O presidente da OAB de Campo Mourão, Pedro Carlos Palma, disse que o MP está correto em investigar uma denúncia de irregularidade, mas que isso não deveria criar animosidades pessoais. ‘‘Estamos vendo rixas pessoais crescendo no Fórum’’, ressaltou Palma. Segundo ele, o clima no órgão anda ‘‘pesado’’. ‘‘A OAB sente a necessidade de que seja dado um ponto final nessa situação, que prejudica o andamento da Justiça’’, frisou.
‘‘O desentendimento é prejudicial ao povo que busca a Justiça’’, disse o advogado e vereador José Luiz Gurgel (PMDB). Ele afirmou que desconhece a causa da crise de relacionamento entre juízes e promotores, mas ressaltou que já havia uma propensão para que isso ocorresse há algum tempo. ‘‘Quem administrava bem essa situação era o promotor Rubens Luiz Sartori, mas ele se aposentou e a crise estourou’’, disse Gurgel.
O advogado e promotor aposentado Irineu Brzezinski disse que um desentendimento entre juízes e promotores ‘‘não fica bem’’. ‘‘Que exemplo vai ser dado à comunidade?’’, questionou. ‘‘A população pode pensar que, se juízes e promotores brigam no Fórum, ela também poderá brigar na rua’’. Apesar de condenar o ‘‘mal-estar’’, Brzezinski não acredita que essa crise interfira no trabalho da Justiça. ‘‘Todos são profissionais responsáveis e, além disso, sempre existe uma instância superior para rever uma decisão’’, disse.

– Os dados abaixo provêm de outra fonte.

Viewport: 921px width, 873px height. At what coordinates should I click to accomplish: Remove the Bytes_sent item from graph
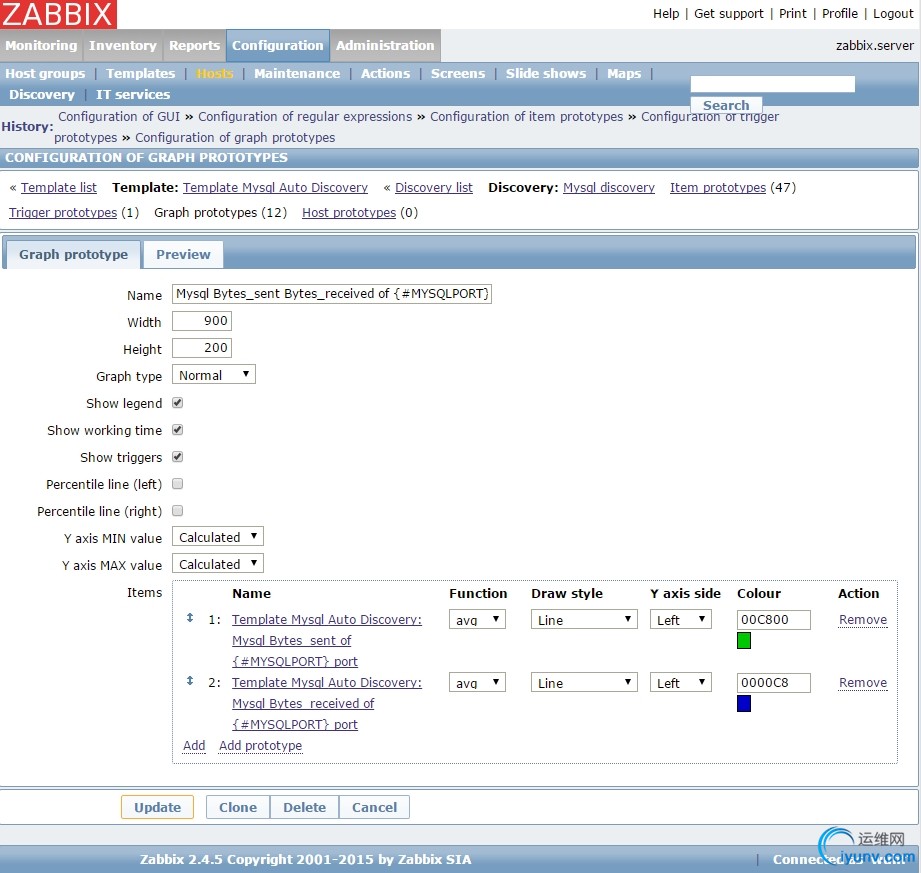point(862,620)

A briga entre juízes e promotores já fez com que o MP criasse um escritório separado do Fórum. Contidos, os juízes não gostam de falar do assunto e evitam dar entrevistas. Já os promotores negam culpa na situação. ‘‘Se existe um mal-estar entre juízes e promotores, não é por causa do Ministério Público’’, afirmou o promotor Guilherme de Albuquerque Maranhão Sobrinho.